New section of the sequence report showing Rfam annotations. In this example, an ENA sequence URS00005B7DD8_9606, originally annotated as miscellaneous RNA (misc_RNA), matches a conserved domain of the MALAT1 Rfam family (RF01871) and MEN beta RNA (RF01684). The locations of the Rfam matches are shown in the feature viewer.

New section of the sequence report showing Rfam annotations. In this example, an ENA sequence URS00005B7DD8_9606, originally annotated as miscellaneous RNA (misc_RNA), matches a conserved domain of the MALAT1 Rfam family (RF01871) and MEN beta RNA (RF01684). The locations of the Rfam matches are shown in the feature viewer.

Automatic assignment of GO terms

RNAcentral sequences are automatically annotated with GO terms, propagated from the matching Rfam covariance models. When a ncRNA sequence is matched to one or more Rfam families, the GO terms associated with the Rfam family are transitively assigned to the ncRNA sequence. More than 10 millions of these annotations are available through QuickGO (22) (https://www.ebi.ac.uk/QuickGO/annotations?assignedBy=RNAcentral), as well as in the Gene Ontology Annotation (GOA) Database (https://www.ebi.ac.uk/GOA). RNAcentral is the largest source of GO annotations for ncRNA sequences. Additionally, RNAcentral identifiers (URS) are used as the basis for GO annotations in GOA and QuickGO. These identifiers were chosen because they provide a stable, precise, and comprehensive method for referring to ncRNA sequences (24).

New JSON-based submission process

In order to streamline the submission of data to RNAcentral, we defined a new exchange format and validation software.

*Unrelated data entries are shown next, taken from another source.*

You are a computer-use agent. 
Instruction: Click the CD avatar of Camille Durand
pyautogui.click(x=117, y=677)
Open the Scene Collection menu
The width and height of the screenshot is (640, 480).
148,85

The new system results in a clear and unambiguous protocol for the preparation, validation and submission of ncRNA data and metadata by the expert databases to RNAcentral, and has made the submission process faster, more reliable and flexible. The current version is based on a corresponding effort by the Alliance of Genome Resources (https://github.com/alliance-genome/agr_schemas), and has been developed with extensive feedback from FlyBase (11), miRBase (25), LNCipedia (26), GtRNAdb (21) and TarBase (19). The schema and a JSON schema validator are available at https://github.com/RNAcentral/rnacentral-data-schema.

USE OF RNAcentral DATA

Here we describe how being part of the RNAcentral Consortium has helped two expert databases to improve their resources. We also present examples of RNAcentral usage by the research community.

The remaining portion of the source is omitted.